La operación a pulmón abierto de un paciente de 72 años, que preside una gran empresa, ofrece razones sobradas para que su sucesor se halle en las proximidades del puesto de mando o del enfermo. Esta regla de validez general se acentúa si el heredero del cargo es un familiar, a quien se le supone una sensibilidad especial hacia el trance quirúrgico y hacia las consecuencias de la obligada suspensión del ejercicio de la responsabilidad. Sin embargo, el Príncipe no estaba en el hospital, ni en Madrid, ni siquiera en España, durante la intervención programada de su padre, que no es exagerado calificar de riesgo pese al feliz desenlace.

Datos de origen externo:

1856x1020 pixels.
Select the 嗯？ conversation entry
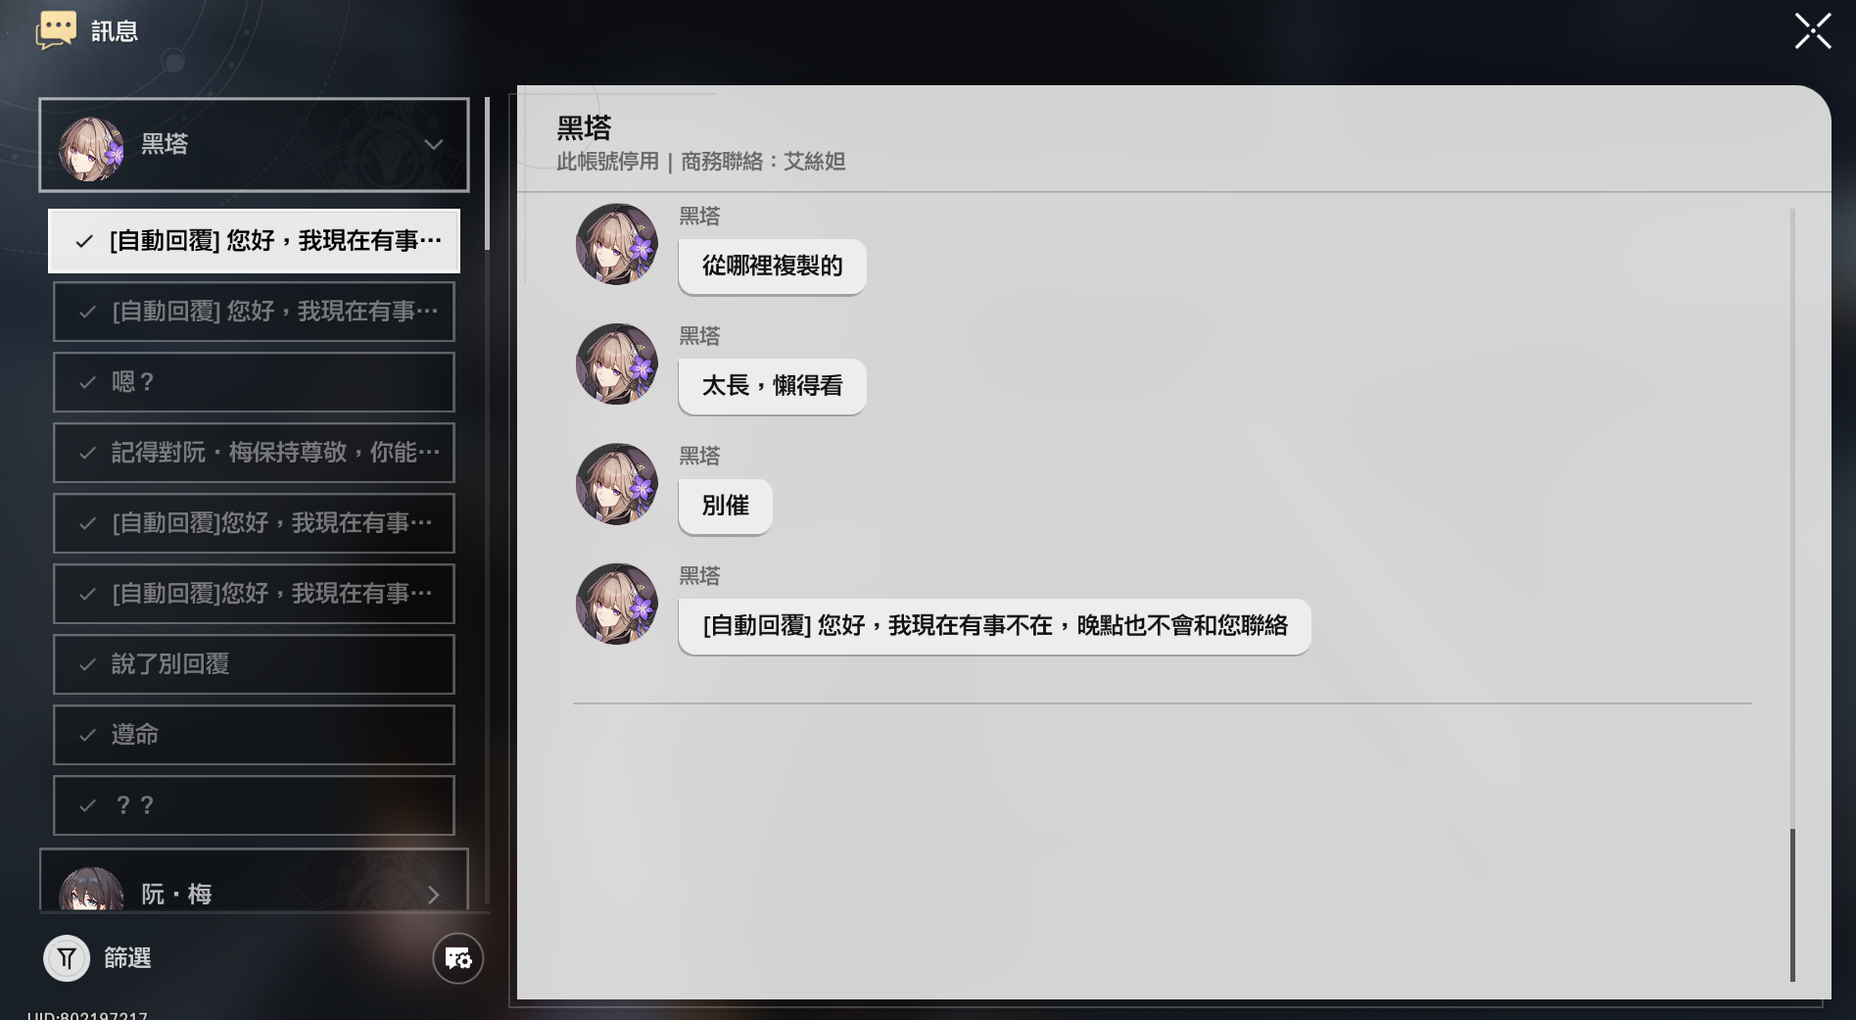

En el magma decimonónico de la Casa Real –que hurtó la inminencia de una operación de envergadura a los ciudadanos–, será imposible dilucidar quién alumbró la genial idea de que el heredero de la Corona asistiera al momento biológicamente más peliagudo de la monarquía desde la confortable distancia de Costa Rica, famosa por sus parques naturales y con una nube volcánica de por medio. La indefinición normativa sobre el traspaso de responsabilidades y sobre las funciones del Príncipe, así como la falta de experiencia en tránsitos dinásticos, no disculpa sino que agrava la inconsciencia de La Zarzuela.

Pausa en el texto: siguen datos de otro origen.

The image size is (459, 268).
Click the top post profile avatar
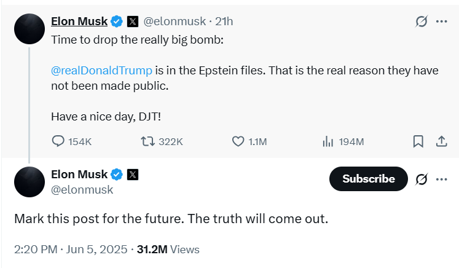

Salvo que no haya azar, y que se actuara con deliberación para zanjar confusiones. Se trataría de patentizar que el Príncipe no reina, ni siquiera interinamente. La Zarzuela piensa que no está capacitado para ese desempeño, en contraste con una elevada proporción de españoles. Puede argumentarse que la función primordial de la monarquía consiste en mantener la apariencia de normalidad, pero cuesta hablar de rutina tras una intervención que requiere una rueda de prensa posterior con cuatro doctores. La operación en Barcelona ha tenido efectos secundarios en Madrid y ha revalorizado el papel simbólico del Rey, el hombre que no sólo derrota a la enfermedad, sino también a los malos presagios. La herida también confirma que al Príncipe no le dejan reinar, ni ocasionalmente.